配置状態特定部32は、制御部31から配置の特定を要求されると、通信装置10が保持するリンクテーブル41に含まれているエントリ数(M)を取得する(ステップS1)。リンクテーブル41に含まれているエントリ数は、通信装置10の隣接装置数である。配置状態特定部32は、閾値Th1と隣接装置数Mを比較する(ステップS2)。隣接装置数Mが閾値Th1よりも小さい場合、ブロードキャストを行っても輻輳が発生しないことが予測される。そこで、隣接装置数Mが閾値Th1よりも小さい場合、配置状態特定部32は、通信装置10が分散エリアに配置されていると判定する(ステップS2でNo、ステップS3)。
隣接装置数Mが閾値Th1以上である場合、ブロードキャストにより輻輳が発生する恐れがある。そこで、配置状態特定部32は、通信装置10が密集エリアと分散エリアの境界に配置されているかを判定するための処理を行う。配置状態特定部32は、変数mを1に設定する(ステップS2でYes、ステップS4)。配置状態特定部32は、リンクテーブル41を参照し、m番目の隣接装置が保持しているリンクテーブル41のエントリ数を、閾値Th2と比較する(ステップS5)。すなわち、配置状態特定部32は、m番目の隣接装置が他の装置を介さずに通信可能な通信装置10の数を閾値Th2と比較する。m番目の隣接装置が保持しているリンクテーブル41のエントリ数が閾値Th2未満である場合、配置状態特定部32は、通信装置10が密集エリアと分散エリアの境界に配置されていると判定する(ステップS5でNo、ステップS6)。

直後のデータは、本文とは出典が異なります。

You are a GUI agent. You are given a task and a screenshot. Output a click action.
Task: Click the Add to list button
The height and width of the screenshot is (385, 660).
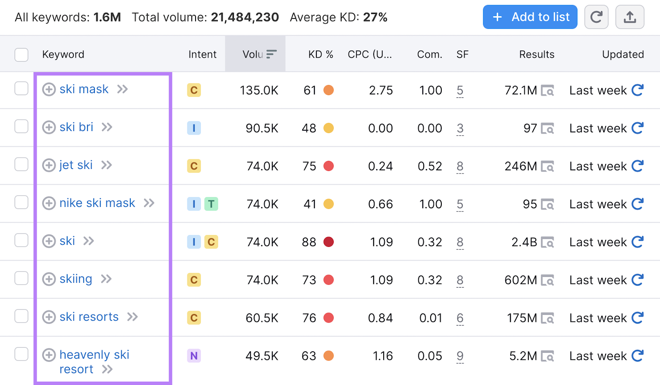[530, 17]
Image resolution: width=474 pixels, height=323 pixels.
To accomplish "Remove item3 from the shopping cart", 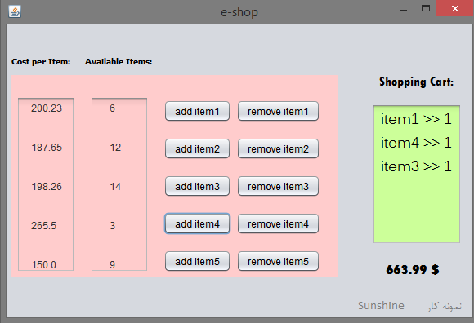I will (x=278, y=187).

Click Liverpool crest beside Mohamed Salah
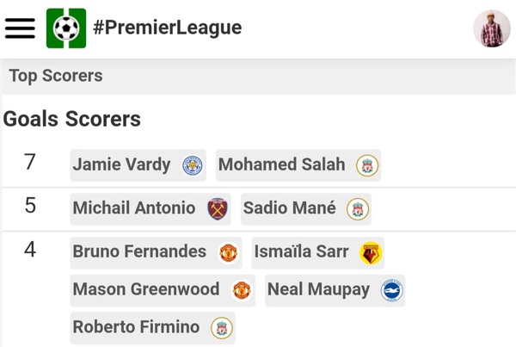pos(367,165)
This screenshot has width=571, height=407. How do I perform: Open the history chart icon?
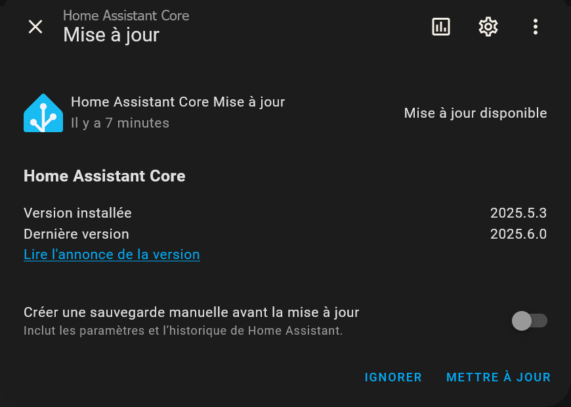pyautogui.click(x=441, y=26)
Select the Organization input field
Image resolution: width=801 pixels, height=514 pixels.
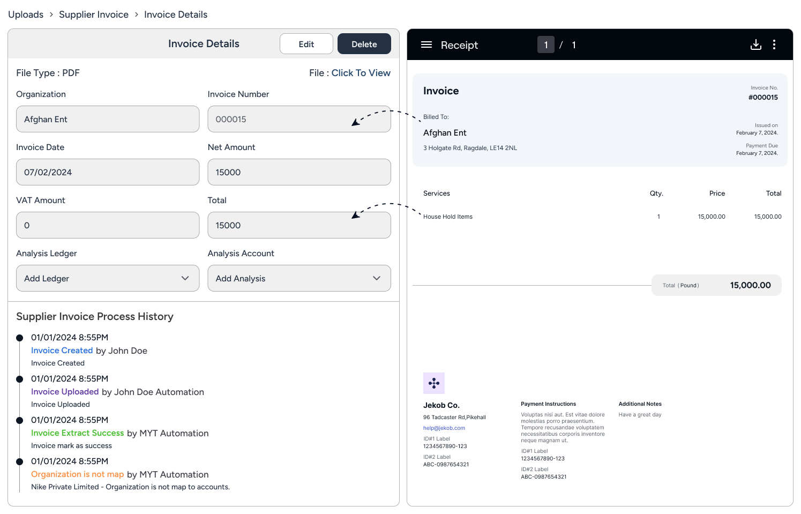coord(108,119)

一方、m番目の隣接装置が保持しているリンクテーブル41のエントリ数が閾値Th2以上である場合、配置状態特定部32は、変数mを1つインクリメントして、隣接装置数Mと比較する(ステップS5でYes、ステップS7、S8)。変数mが隣接装置数Mの値より大きくなるまで、配置状態特定部32は、ステップS5〜S8を繰り返す(ステップS8でNo)。変数mが隣接装置数Mの値より大きくなると、配置状態特定部32は、いずれの隣接装置でも、リンクテーブル41のエントリ数が閾値Th2以上であるため、通信装置10が密集エリアに位置していると判定する(ステップS8でYes、ステップS9)。配置状態特定部32は、特定した配置を制御部31に通知する。
〔ブロードキャスト回数の決定〕
制御部31は、配置状態特定部32から通信装置10の配置を通知されると、配置に応じて、所定の確率以上の割合でデータの伝播に成功するために、フレームを何回ブロードキャストするかを決定する。例えば、分散エリア中で通信品質の悪い経路を介してフレームを送信するときには、制御部31は、ブロードキャストの回数を大きくして、同じフレームのブロードキャストを繰り返す。一方、密集エリア内でフレームを送信する場合や、通信品質の良い経路を介してフレームを送信する場合、制御部31は、ブロードキャストの回数を少なくして、ネットワーク中で送受信されるフレーム数をなるべく少なくする。
以下、各通信装置10の制御部31が、配置に応じてブロードキャストする回数を決定する方法の例を説明する。
(1)分散エリア、および、密集エリアと分散エリアの境界の通信装置
図10は、分散エリアに設置された通信装置10間の通信の例を示す。図10は、状態C1と状態C2の各々において行われる通信の例を示す。状態C1と状態C2のいずれでも、ノードN41〜N45が分散エリアに含まれているものとする。図10の範囲A41はノードN41から送信されたフレームを受信可能な範囲を示し、範囲A44はノードN44から送信されたフレームを受信可能な範囲を示す。ノードN41の隣接装置は、範囲A41に含まれる通信装置10であり、ノードN44の隣接装置は、範囲A44に含まれる通信装置10である。従って、状態C1と状態C2のいずれにおいても、ノードN41にとっての隣接装置は、ノードN42〜N44であり、ノードN44の隣接装置はノードN41、N43、N45である。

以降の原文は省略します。